Today, my daughter-in-law ends her maternity leave and goes back to work. Her official work is in a workplace outside the home, although she brings home plenty of work, too. To support my addiction to writing, I made sure I had “a job” outside the home as well and have done that all my life–kid in day care, separation anxiety, and all of that as my kid grew up.
For many writers, writing at home is where it’s at, and you can read many articles about the right “place” to work, how it should be configured, what time(s) of day are best for writing, but the question remains: what to do with the kid(s)?
I read or hear about women who wait for their kids to be in bed to find some time to write. That’s dedication. Especially when the kids are little, Mom needs to sleep when the kids sleep, if she can. Otherwise, exhaustion wins. Writing late at night, early in the morning, when the kids are napping–if you’re a Mom who does that, I admire you. I could never do it, or, perhaps I should say, I could never do it well. I’ve been known to fall asleep over my computer keyboard. Now there’s a facial imprint. Fortunately, it fades and your face goes back to normal.

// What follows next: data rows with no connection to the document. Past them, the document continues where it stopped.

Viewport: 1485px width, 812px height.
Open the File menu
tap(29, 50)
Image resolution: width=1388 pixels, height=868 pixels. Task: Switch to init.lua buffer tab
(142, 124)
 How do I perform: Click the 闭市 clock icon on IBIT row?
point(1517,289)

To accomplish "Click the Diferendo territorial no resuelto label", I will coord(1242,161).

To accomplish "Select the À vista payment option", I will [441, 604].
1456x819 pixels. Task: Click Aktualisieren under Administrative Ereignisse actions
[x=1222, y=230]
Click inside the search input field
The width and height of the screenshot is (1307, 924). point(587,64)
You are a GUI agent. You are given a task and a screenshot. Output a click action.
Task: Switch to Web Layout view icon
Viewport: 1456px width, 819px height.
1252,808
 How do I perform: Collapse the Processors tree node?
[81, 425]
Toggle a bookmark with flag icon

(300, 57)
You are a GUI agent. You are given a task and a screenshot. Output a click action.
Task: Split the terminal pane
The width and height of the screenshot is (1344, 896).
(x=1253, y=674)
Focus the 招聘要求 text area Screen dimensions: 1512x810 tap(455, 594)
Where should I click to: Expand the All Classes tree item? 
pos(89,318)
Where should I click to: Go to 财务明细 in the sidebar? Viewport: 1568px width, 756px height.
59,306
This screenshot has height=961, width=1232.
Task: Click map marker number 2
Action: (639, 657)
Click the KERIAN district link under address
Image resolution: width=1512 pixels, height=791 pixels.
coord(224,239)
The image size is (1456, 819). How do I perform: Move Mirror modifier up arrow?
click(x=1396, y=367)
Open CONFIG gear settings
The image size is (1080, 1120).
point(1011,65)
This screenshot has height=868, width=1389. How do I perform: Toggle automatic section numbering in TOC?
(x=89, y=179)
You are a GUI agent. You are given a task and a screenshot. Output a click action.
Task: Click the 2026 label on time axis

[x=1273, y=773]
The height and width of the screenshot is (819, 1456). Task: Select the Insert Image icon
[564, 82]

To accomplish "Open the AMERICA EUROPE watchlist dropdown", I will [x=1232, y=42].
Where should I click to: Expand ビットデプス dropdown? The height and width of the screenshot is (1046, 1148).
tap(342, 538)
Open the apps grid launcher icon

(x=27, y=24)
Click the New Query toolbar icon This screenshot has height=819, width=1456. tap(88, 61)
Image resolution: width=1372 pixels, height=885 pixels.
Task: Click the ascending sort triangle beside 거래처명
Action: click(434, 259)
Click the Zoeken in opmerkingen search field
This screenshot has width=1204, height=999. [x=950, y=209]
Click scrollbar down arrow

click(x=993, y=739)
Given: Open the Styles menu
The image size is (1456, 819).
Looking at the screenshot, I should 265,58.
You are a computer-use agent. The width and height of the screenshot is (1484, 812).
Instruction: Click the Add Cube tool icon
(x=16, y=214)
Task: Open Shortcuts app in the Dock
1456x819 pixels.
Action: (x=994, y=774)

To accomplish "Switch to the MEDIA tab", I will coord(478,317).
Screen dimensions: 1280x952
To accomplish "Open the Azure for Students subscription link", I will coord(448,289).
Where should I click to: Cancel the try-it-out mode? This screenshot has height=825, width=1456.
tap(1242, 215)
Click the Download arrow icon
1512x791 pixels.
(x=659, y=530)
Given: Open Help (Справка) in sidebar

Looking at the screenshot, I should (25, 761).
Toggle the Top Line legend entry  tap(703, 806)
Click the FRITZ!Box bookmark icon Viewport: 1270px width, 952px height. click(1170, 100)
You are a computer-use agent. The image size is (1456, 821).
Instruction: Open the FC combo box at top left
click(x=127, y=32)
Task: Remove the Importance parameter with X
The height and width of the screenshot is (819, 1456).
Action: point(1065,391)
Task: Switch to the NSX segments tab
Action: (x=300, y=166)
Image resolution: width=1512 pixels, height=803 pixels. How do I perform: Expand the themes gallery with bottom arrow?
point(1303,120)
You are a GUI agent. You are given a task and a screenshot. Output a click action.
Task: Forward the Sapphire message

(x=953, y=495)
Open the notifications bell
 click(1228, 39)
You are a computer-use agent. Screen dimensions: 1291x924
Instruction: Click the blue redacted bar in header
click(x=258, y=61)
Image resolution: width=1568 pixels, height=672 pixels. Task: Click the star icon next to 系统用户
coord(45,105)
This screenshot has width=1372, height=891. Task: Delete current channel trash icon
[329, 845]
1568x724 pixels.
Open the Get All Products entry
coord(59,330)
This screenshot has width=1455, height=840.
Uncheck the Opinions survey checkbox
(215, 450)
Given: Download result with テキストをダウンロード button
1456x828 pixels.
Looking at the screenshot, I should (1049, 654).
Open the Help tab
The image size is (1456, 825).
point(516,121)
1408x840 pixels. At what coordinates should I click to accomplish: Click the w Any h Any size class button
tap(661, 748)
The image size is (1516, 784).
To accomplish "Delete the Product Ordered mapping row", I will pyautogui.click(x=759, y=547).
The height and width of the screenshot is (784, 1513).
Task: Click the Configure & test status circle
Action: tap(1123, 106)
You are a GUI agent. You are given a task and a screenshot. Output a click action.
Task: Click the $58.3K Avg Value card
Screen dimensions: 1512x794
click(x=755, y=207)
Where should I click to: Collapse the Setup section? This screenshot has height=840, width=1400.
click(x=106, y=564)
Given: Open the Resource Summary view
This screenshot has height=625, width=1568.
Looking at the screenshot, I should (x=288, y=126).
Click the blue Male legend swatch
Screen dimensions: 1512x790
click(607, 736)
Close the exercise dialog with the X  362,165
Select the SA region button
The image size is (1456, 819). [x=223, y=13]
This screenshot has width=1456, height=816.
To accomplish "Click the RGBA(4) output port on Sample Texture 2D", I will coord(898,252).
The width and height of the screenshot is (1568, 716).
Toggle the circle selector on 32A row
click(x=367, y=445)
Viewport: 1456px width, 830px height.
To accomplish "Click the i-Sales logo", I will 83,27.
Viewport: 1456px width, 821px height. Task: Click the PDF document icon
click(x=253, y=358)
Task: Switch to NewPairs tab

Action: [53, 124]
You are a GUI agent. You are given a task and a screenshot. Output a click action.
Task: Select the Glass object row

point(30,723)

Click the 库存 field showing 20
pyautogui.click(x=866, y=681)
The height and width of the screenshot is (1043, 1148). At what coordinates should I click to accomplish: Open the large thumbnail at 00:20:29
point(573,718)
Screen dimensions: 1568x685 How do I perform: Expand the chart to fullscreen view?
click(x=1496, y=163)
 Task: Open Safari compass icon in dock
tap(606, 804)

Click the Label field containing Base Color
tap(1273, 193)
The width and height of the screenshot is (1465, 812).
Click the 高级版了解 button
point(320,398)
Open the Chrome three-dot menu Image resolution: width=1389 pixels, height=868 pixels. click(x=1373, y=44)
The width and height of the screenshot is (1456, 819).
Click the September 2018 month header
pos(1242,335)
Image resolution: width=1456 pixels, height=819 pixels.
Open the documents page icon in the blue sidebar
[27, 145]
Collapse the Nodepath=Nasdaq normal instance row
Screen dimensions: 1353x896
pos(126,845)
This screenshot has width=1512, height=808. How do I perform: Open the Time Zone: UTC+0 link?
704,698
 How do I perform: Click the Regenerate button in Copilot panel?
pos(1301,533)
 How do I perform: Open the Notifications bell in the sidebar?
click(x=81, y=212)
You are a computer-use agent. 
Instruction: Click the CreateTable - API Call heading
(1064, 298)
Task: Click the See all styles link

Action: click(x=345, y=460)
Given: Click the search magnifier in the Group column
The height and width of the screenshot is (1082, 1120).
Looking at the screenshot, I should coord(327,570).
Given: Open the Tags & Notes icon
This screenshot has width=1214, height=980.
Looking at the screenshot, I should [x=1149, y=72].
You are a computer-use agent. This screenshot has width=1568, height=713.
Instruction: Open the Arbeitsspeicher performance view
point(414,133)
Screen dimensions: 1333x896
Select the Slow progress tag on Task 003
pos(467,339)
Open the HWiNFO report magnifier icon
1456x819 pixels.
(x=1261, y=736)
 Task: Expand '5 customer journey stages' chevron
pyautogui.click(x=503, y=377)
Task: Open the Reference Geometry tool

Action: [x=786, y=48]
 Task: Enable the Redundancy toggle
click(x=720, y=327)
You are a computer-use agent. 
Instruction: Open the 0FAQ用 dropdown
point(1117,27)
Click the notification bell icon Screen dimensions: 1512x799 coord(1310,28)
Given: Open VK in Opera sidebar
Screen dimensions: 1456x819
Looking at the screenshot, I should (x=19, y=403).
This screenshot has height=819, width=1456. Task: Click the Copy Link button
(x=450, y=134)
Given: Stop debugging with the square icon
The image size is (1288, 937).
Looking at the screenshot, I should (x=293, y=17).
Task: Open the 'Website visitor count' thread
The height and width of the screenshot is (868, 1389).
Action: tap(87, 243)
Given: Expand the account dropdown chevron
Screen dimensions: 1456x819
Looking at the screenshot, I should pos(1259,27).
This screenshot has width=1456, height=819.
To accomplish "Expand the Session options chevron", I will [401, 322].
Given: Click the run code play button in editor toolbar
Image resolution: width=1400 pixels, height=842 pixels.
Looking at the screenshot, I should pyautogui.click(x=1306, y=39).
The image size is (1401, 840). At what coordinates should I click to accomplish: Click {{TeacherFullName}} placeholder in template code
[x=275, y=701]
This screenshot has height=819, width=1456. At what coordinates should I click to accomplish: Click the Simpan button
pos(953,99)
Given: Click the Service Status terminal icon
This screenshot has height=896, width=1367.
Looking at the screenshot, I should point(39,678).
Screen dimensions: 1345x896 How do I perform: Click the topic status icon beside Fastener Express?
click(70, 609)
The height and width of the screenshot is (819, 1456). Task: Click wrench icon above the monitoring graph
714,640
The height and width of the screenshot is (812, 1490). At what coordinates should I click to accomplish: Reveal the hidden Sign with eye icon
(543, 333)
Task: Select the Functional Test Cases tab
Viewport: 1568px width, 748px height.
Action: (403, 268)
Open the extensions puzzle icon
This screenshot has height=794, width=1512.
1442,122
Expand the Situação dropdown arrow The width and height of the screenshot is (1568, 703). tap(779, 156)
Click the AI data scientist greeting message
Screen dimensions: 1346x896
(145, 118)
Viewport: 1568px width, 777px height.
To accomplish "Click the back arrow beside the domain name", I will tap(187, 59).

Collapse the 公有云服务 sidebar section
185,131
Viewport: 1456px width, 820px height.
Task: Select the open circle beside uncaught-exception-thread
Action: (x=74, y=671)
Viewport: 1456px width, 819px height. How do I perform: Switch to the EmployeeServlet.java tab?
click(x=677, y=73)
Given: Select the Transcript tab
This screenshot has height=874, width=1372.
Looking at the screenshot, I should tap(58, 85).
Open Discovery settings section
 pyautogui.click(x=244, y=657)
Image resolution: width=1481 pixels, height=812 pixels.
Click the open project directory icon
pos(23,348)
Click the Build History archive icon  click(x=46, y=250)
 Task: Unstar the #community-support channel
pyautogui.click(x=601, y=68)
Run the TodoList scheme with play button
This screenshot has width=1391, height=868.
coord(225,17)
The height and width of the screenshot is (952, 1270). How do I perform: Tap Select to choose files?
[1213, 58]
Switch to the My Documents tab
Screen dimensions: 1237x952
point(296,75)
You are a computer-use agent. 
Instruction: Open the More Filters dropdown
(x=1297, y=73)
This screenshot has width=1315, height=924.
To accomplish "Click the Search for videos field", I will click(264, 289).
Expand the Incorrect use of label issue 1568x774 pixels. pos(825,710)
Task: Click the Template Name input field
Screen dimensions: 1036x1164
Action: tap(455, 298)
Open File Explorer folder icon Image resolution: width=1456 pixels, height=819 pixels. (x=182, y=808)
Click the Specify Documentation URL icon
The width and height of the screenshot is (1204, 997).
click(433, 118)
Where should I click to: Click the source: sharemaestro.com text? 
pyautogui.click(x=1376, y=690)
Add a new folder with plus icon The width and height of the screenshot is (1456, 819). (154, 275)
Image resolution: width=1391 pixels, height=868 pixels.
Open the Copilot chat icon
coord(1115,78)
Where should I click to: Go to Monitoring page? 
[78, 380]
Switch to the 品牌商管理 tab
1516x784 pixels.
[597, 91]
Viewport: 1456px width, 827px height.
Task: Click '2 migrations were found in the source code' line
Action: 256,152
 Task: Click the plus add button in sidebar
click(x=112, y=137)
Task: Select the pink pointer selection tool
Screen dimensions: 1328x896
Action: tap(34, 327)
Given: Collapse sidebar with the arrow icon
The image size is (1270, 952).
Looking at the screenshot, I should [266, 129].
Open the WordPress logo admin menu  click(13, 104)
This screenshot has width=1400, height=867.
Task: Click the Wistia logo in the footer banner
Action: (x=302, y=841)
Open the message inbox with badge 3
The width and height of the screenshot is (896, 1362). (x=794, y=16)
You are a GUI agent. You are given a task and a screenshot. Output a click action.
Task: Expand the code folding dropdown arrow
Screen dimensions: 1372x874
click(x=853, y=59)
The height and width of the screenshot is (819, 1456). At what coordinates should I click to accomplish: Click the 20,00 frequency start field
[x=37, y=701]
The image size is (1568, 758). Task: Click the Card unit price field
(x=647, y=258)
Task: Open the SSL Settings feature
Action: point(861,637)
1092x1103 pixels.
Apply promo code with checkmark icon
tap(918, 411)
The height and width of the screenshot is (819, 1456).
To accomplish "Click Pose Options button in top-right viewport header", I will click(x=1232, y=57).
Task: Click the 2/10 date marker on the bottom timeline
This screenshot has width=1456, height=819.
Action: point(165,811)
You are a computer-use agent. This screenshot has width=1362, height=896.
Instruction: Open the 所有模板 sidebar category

What we need is proper support for working parents (yes, Dads, too), whether they work in a workplace or at home. Few writing Moms can afford day care to enable them to return home to write. Income, if any, is generally minimal at best. Yet, in what is still the richest country in the world, social support for child care is sorely lacking. The feminist movement of the late 60s and early 70s was unable to secure ERA or federally-funded child care or any of the social needs of the bulk of the populace.
When will we wake up and realize that social services are not a bad intervention of our government, but exactly what governments are in place to do–provide the best possible options for the majority of citizens they presumably serve?
This question may sound far away from the writing life, but it could be at the core of a writer’s life and enable some talented writer somewhere to complete a work that changes our lives.